The bill, introduced by Reps Larry Bucshon (R-Ind) and Dan Lipinski (D – Ill) reportedly has broad bipartisan support, already garnering nearly 50 cosponsors. “While FMCSA has said they are receptive to a rulemaking process in lieu of sleep apnea guidance, we urge the House and Senate to follow through with swift approval of HR 3095,” said Graves.
“FMCSA will issue a notice to address obstructive sleep apnea through the formal rulemaking process after collecting and analyzing the necessary data and research,” the agency said in a statement. The statement does not address the broader issue of sleep disorders.

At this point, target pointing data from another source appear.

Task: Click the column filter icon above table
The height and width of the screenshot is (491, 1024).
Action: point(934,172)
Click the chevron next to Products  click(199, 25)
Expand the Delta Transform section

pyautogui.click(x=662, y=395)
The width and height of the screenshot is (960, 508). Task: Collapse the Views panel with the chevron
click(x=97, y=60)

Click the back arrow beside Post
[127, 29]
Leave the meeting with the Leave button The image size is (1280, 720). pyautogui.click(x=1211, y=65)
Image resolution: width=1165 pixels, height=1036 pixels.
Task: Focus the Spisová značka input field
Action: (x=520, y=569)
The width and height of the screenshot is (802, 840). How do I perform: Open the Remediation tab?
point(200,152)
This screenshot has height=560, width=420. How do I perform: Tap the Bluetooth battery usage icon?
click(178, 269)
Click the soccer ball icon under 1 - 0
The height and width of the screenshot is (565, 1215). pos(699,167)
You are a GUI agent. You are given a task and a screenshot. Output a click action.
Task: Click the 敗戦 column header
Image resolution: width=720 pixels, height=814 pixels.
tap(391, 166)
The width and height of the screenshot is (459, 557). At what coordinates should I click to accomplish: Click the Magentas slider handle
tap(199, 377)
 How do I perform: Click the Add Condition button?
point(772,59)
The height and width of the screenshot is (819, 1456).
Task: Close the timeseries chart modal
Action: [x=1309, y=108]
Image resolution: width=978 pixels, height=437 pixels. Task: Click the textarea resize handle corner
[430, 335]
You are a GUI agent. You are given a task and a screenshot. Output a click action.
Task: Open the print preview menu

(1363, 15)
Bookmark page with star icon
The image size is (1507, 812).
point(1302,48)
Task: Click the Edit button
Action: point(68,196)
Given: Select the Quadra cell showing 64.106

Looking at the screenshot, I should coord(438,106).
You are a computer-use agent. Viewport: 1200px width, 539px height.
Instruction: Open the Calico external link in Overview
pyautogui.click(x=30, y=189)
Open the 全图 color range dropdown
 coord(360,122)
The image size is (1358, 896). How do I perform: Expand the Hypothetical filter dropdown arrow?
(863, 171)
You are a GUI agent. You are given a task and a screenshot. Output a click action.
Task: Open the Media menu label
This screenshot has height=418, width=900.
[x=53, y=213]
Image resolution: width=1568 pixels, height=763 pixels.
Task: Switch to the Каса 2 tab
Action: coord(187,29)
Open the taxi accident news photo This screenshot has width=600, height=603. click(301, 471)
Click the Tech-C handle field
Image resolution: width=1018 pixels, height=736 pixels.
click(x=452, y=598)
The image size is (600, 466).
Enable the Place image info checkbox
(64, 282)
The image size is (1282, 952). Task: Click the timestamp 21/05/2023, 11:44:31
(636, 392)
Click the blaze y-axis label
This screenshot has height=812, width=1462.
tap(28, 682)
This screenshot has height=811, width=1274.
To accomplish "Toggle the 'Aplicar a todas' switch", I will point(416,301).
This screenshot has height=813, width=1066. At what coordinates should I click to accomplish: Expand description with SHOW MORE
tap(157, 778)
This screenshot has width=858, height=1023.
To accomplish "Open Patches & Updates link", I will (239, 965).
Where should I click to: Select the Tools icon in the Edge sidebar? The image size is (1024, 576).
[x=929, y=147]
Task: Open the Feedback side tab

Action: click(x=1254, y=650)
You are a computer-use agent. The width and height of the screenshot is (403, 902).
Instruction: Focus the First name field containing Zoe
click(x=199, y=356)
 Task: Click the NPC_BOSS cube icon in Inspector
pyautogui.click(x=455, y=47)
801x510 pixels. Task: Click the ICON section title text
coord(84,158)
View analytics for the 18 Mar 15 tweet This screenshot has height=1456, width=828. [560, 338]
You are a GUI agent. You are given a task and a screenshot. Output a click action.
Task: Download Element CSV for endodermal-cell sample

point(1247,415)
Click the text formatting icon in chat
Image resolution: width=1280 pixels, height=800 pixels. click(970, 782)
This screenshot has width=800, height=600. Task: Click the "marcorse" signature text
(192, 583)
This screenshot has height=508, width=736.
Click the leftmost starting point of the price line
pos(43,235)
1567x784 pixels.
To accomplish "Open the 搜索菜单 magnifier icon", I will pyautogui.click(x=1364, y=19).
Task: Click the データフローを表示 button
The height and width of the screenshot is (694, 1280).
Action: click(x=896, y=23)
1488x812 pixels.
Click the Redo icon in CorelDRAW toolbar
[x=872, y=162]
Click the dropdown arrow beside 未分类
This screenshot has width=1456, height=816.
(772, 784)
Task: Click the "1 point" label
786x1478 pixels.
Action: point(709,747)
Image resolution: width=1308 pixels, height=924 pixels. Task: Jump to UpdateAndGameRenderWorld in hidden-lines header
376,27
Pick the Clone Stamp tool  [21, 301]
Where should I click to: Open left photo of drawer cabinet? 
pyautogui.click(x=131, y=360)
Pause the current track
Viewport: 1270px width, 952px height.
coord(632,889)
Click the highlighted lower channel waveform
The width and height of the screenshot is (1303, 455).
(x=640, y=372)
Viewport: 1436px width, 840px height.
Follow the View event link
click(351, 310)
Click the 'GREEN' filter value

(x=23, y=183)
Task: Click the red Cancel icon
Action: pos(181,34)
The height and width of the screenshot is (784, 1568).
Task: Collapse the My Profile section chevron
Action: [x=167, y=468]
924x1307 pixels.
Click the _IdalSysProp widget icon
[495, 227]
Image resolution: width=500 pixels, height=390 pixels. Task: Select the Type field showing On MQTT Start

According to a report in TruckingInfo.com, the FMCSA proposed tougher standards for sleep apnea evaluation last year. The proposed guidance in 2012 mandated that drivers with a body mass index of 35 or more must be evaluated for sleep apnea. The advisory committees supported the “guidance” approach but saw it as an interim step toward a comprehensive rule.
“Trucking interests have registered deep concern about the use of a guidance, and have been pushing for the rulemaking approach,” writes Oliver Patton in TruckingInfo. “They worry that the guidance will not give employers a clear enough statement of their legal responsibilities.”
Don Osterberg, senior vice president of Safety, Security and Driver Training for Schneider National, reportedly told Deputy Transportation Secretary John Porcari that a guidance has the effect of putting trucking companies in a tight legal spot. “It puts motor carriers in a situation where we can pick our lawsuit,” he said.